_SET EXERCISE_
Turn the text lines of the items below into a JSON list of strings, one string per line, with blank lines dropped. Leave the pictures out of the answer.
_ _ _ _
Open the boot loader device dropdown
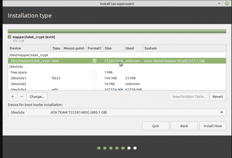The height and width of the screenshot is (158, 232). [117, 112]
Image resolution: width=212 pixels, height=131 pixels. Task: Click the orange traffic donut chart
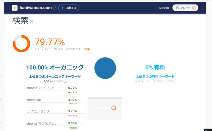point(21,44)
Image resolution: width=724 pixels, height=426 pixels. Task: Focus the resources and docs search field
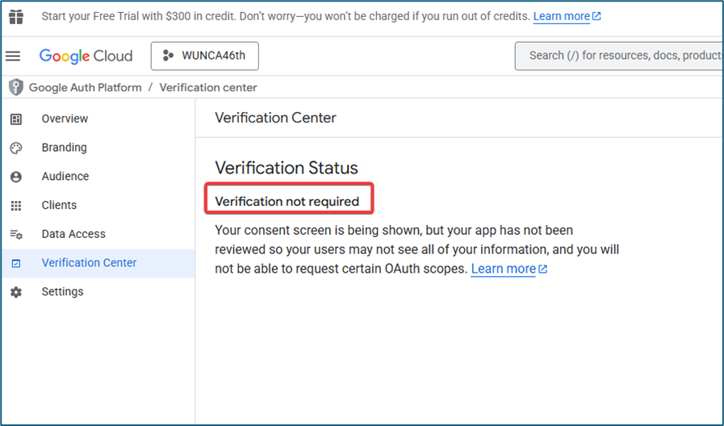tap(621, 56)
_ _ _ _
_SOLUTION FOR THIS PROBLEM_
[
  "Open the boot loader device dropdown",
  "The height and width of the screenshot is (158, 232). [117, 112]",
  "Image resolution: width=212 pixels, height=131 pixels. Task: Click the orange traffic donut chart",
  "point(21,44)",
  "Image resolution: width=724 pixels, height=426 pixels. Task: Focus the resources and docs search field",
  "tap(621, 56)"
]